» **Assignment**
Provide an exact reproduction of every entry.

» **Collected data entries**
# # # # # # #

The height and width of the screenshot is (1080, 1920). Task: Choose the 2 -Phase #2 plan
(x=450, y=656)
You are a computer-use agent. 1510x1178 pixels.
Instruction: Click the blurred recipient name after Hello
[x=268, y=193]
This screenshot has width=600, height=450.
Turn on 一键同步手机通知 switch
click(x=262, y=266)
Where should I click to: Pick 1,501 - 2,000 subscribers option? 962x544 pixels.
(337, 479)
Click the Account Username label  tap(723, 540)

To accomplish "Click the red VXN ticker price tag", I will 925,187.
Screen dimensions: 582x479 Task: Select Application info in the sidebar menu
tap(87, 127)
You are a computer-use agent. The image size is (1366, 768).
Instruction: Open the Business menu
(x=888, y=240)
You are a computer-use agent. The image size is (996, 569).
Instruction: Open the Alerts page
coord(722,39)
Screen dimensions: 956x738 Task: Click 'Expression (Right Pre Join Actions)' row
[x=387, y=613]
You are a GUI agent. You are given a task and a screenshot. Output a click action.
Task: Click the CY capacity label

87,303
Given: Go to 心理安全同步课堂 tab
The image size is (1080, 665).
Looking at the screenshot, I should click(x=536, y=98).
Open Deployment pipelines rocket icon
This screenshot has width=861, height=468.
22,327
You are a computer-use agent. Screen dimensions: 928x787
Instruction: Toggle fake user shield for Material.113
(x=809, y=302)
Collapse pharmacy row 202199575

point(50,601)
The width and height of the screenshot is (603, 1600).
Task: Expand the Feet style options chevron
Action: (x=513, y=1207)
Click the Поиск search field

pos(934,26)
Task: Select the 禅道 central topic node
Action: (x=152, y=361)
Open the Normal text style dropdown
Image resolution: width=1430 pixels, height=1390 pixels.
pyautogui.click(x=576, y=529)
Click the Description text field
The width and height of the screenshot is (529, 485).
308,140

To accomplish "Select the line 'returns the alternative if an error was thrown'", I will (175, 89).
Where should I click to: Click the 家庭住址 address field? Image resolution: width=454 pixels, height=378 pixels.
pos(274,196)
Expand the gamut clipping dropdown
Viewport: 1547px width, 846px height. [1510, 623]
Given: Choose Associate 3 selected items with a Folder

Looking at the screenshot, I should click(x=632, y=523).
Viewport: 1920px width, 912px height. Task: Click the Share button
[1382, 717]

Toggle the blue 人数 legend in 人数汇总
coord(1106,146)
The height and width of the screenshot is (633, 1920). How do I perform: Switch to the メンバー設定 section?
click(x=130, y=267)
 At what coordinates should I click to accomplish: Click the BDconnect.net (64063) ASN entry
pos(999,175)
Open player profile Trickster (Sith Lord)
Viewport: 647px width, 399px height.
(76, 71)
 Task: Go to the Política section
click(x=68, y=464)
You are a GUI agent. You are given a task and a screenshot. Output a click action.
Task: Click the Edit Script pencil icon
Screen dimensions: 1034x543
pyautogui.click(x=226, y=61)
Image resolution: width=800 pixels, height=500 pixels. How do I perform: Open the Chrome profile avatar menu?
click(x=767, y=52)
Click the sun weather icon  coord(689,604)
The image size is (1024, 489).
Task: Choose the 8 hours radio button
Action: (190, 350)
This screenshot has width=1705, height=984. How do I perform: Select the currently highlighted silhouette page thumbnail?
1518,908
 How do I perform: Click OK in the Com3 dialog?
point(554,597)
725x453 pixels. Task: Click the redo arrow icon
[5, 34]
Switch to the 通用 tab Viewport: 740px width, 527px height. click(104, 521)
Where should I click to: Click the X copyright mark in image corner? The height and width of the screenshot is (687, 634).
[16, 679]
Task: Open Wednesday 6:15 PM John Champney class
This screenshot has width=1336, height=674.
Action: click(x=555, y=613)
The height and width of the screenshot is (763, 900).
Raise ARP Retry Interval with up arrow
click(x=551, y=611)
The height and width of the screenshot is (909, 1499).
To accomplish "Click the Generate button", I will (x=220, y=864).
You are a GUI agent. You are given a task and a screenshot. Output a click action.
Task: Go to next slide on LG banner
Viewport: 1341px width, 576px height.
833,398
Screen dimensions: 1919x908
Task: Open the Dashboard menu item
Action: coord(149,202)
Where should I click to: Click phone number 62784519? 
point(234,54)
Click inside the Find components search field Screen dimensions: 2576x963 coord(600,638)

# # # # # # #

» **Solution to the exercise**
The height and width of the screenshot is (1080, 1920). Task: Choose the 2 -Phase #2 plan
(x=450, y=656)
You are a computer-use agent. 1510x1178 pixels.
Instruction: Click the blurred recipient name after Hello
[x=268, y=193]
This screenshot has width=600, height=450.
Turn on 一键同步手机通知 switch
click(x=262, y=266)
Where should I click to: Pick 1,501 - 2,000 subscribers option? 962x544 pixels.
(337, 479)
Click the Account Username label  tap(723, 540)

To accomplish "Click the red VXN ticker price tag", I will 925,187.
Screen dimensions: 582x479 Task: Select Application info in the sidebar menu
tap(87, 127)
You are a computer-use agent. The image size is (1366, 768).
Instruction: Open the Business menu
(x=888, y=240)
You are a computer-use agent. The image size is (996, 569).
Instruction: Open the Alerts page
coord(722,39)
Screen dimensions: 956x738 Task: Click 'Expression (Right Pre Join Actions)' row
[x=387, y=613]
You are a GUI agent. You are given a task and a screenshot. Output a click action.
Task: Click the CY capacity label

87,303
Given: Go to 心理安全同步课堂 tab
The image size is (1080, 665).
Looking at the screenshot, I should click(x=536, y=98).
Open Deployment pipelines rocket icon
This screenshot has width=861, height=468.
22,327
You are a computer-use agent. Screen dimensions: 928x787
Instruction: Toggle fake user shield for Material.113
(x=809, y=302)
Collapse pharmacy row 202199575

point(50,601)
The width and height of the screenshot is (603, 1600).
Task: Expand the Feet style options chevron
Action: (x=513, y=1207)
Click the Поиск search field

pos(934,26)
Task: Select the 禅道 central topic node
Action: (x=152, y=361)
Open the Normal text style dropdown
Image resolution: width=1430 pixels, height=1390 pixels.
pyautogui.click(x=576, y=529)
Click the Description text field
The width and height of the screenshot is (529, 485).
308,140

To accomplish "Select the line 'returns the alternative if an error was thrown'", I will (175, 89).
Where should I click to: Click the 家庭住址 address field? Image resolution: width=454 pixels, height=378 pixels.
pos(274,196)
Expand the gamut clipping dropdown
Viewport: 1547px width, 846px height. [1510, 623]
Given: Choose Associate 3 selected items with a Folder

Looking at the screenshot, I should click(x=632, y=523).
Viewport: 1920px width, 912px height. Task: Click the Share button
[1382, 717]

Toggle the blue 人数 legend in 人数汇总
coord(1106,146)
The height and width of the screenshot is (633, 1920). How do I perform: Switch to the メンバー設定 section?
click(x=130, y=267)
 At what coordinates should I click to accomplish: Click the BDconnect.net (64063) ASN entry
pos(999,175)
Open player profile Trickster (Sith Lord)
Viewport: 647px width, 399px height.
(76, 71)
 Task: Go to the Política section
click(x=68, y=464)
You are a GUI agent. You are given a task and a screenshot. Output a click action.
Task: Click the Edit Script pencil icon
Screen dimensions: 1034x543
pyautogui.click(x=226, y=61)
Image resolution: width=800 pixels, height=500 pixels. How do I perform: Open the Chrome profile avatar menu?
click(x=767, y=52)
Click the sun weather icon  coord(689,604)
The image size is (1024, 489).
Task: Choose the 8 hours radio button
Action: (190, 350)
This screenshot has width=1705, height=984. How do I perform: Select the currently highlighted silhouette page thumbnail?
1518,908
 How do I perform: Click OK in the Com3 dialog?
point(554,597)
725x453 pixels. Task: Click the redo arrow icon
[5, 34]
Switch to the 通用 tab Viewport: 740px width, 527px height. click(104, 521)
Where should I click to: Click the X copyright mark in image corner? The height and width of the screenshot is (687, 634).
[16, 679]
Task: Open Wednesday 6:15 PM John Champney class
This screenshot has width=1336, height=674.
Action: click(x=555, y=613)
The height and width of the screenshot is (763, 900).
Raise ARP Retry Interval with up arrow
click(x=551, y=611)
The height and width of the screenshot is (909, 1499).
To accomplish "Click the Generate button", I will (x=220, y=864).
You are a GUI agent. You are given a task and a screenshot. Output a click action.
Task: Go to next slide on LG banner
Viewport: 1341px width, 576px height.
833,398
Screen dimensions: 1919x908
Task: Open the Dashboard menu item
Action: coord(149,202)
Where should I click to: Click phone number 62784519? 
point(234,54)
Click inside the Find components search field Screen dimensions: 2576x963 coord(600,638)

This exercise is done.